The beautiful rugged country of Meru National Park in central Kenya, 200 miles north of Nairobi, is the heartland of the Born Free Foundation. With sprawling grasslands, acacia woodland and numerous streams, the 540 sq mile park is home to a myriad wild animals including elephants, rhino, giraffe and cheetah.
Meru has a special significance for the international wildlife charity: it was here that George and Joy Adamson returned Elsa the lioness to the wild. This true story was retold in the book Born Free, and the 1966 Oscar-winning film starring Virginia McKenna and Bill Travers – who went on to launch the Born Free Foundation with their son Will Travers. But today the wild lions living in Meru are under threat and as few as 40 remain.
Project Lion Rover
To ensure their future, the Foundation has launched Project Lion Rover, a major new conservation initiative with Kenya Wildlife Service (KWS) and the local community. Led by Victor Mutumah of Born Free Kenya and supported by Land Rover, the project supplies brave KWS rangers with off-road vehicles, clothing and tents, as well as vital equipment to monitor wildlife such as binoculars, GPS units and cameras as they carry out daily patrols in the park.
“We work closely with the KWS; they are the right and proper custodians of our wildlife,” explained Victor. “Community outreach is also vital to what we do, as we know we won’t succeed without engaging the people who live on the borders of the park.” In the past year the team has removed hundreds of deadly wire snares illegally set to capture ‘bushmeat’, as well as supporting the arrest of poachers and rescue of trapped animals.
De-snaring is important for lion conservation as it helps protect their natural prey species such as gazelle and antelope. The team’s hard work is paying off and there has been a remarkable reduction in the number of snares removed, but this is a long-term battle. And the team’s de-snaring work had a far more direct impact on lion protection when they took a shocking phone call. A young male lion had been spotted with a wire snare around his neck. Fortunately he was still alive, but time was of the essence.

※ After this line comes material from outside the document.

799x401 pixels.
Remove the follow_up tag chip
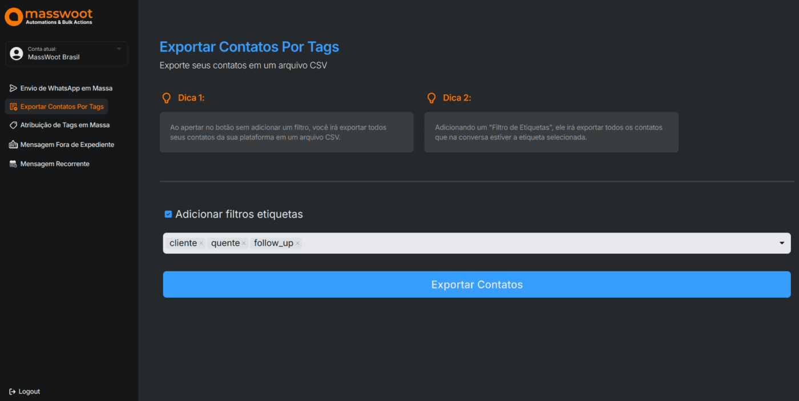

“We’d saved many snared animals before,” explained Victor, “but never a lion.” After darting him they worked quickly. “To our relief the snare had not dug into the flesh and was carefully removed by the vet,” said Victor.
The thought of saving this beautiful creature gave the team courage to finish the mission and it was amazing to then see him rejoin his companions.
Outreach is a priority and Born Free works hard in Meru to develop relationships with nearby communities. The team talks about protecting Kenya’s wildlife and how to live alongside the wild animals that occasionally stray into their homesteads.